Primary Arms

I've been known to do the occasional video...

While I strive to provide near-daily still-photo content on Regular Guy Guns’social channels, I also love to do video segments whenever possible…

There’s something about video these days

I started out life as it were as a still photographer. Party pics and some low-grade journalism, back before ‘journalist’ became a controversial job title. Also, some nifty landscape photos. It wasn’t til I got back into firearms that I became interested in video. Couple that with the fact that most modern DSLRs can kick out amazing 1080p and 4K video, and I couldn’t resist it.

What I use

It’s really basic actually.

  • Canon EOS 5D Mark II DSLR. Yes, the Mark II. It’s nearly 9 years old and still does a great job.
  • Canon 50mm f1.2 L lens - crazy shallow depth-of-field
  • Canon 16-35mm f2.8 lens
  • Various stabilizers and bits of kit rented from
  • Final Cut Pro X and various plugins for editing.

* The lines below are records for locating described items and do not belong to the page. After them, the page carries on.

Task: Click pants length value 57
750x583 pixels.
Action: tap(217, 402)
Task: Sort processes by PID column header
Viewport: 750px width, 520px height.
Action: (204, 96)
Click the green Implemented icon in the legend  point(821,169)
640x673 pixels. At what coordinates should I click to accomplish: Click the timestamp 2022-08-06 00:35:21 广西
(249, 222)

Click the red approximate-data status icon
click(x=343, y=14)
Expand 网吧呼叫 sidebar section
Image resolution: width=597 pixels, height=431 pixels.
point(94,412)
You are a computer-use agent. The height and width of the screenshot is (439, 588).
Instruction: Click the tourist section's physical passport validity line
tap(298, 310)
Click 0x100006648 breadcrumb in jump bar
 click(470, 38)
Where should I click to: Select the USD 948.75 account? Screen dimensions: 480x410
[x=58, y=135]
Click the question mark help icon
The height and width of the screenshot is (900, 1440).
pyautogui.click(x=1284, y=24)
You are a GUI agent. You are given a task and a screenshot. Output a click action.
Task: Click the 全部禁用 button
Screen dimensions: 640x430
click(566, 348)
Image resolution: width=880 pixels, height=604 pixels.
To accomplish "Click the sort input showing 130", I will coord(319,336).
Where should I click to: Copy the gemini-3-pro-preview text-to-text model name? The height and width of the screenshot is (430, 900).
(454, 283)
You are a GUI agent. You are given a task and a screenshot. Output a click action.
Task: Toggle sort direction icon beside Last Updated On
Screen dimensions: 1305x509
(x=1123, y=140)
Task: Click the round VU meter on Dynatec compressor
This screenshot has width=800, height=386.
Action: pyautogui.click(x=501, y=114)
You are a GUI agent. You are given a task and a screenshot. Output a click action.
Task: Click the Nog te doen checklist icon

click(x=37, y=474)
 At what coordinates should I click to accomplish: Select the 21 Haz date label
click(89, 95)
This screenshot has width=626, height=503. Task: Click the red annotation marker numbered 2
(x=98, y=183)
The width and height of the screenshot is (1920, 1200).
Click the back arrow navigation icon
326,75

You might notice I don’t have a lot of inventory in-house. Simply put because spending a hideous amount of money on a lens isn’t really wise unless you use that lens all the time. With the advent of rental houses like Lens Rentals, you can have just about anything on your doorstep overnight.

I’m hideously behind the times, and my editing skills need work, but I hope the videos are enjoyable for you all.

Where I want to go

This is where you guys come in. For some reason, a lot of “camera guys” also happen to be “gun guys”. However, for political reasons, most photographers and videographers tend not to talk about the gun side of things.

Anyway, I’m looking to upgrade budget-wise soon. I’m demoing some new ideas over the next few months via the simple expedient of renting gear. But I’m always open to suggestions.

Gravitating towards:

  • Sony A7S or A7S II. 4K output though the A7S requires extra gear to kick out 4K.
  • Adapters to tide me over until I can buy native Sony glass.
  • GoPro Hero 5 (whatever version) for “on the rail” shots.

Sony’s the new kid in town in the DSLR video world, but the A7S seems to have developed a cult following. It’s lightweight, and the sensor can practically see in the dark with ISO 409600 generating acceptable video output. For my audience who might not be familiar with camera equipment, the “ISO” rating is how sensitive a camera is to light. Think of cranking up the ISO as like turning up an amplifier on a stereo. You “see” more detail, but there’s a noise cost. Sony’s “amp” can be cranked up to a stupid level and still “play” really well.

The whole idea is to have a lightweight, high-performance kit to produce more video content like you see above in more diverse situations.

Style-wise, think like Colion Noir but with a little more dynamic action. I’m not opposed to being a foot away from the operator (in a safe direction of course)if needed.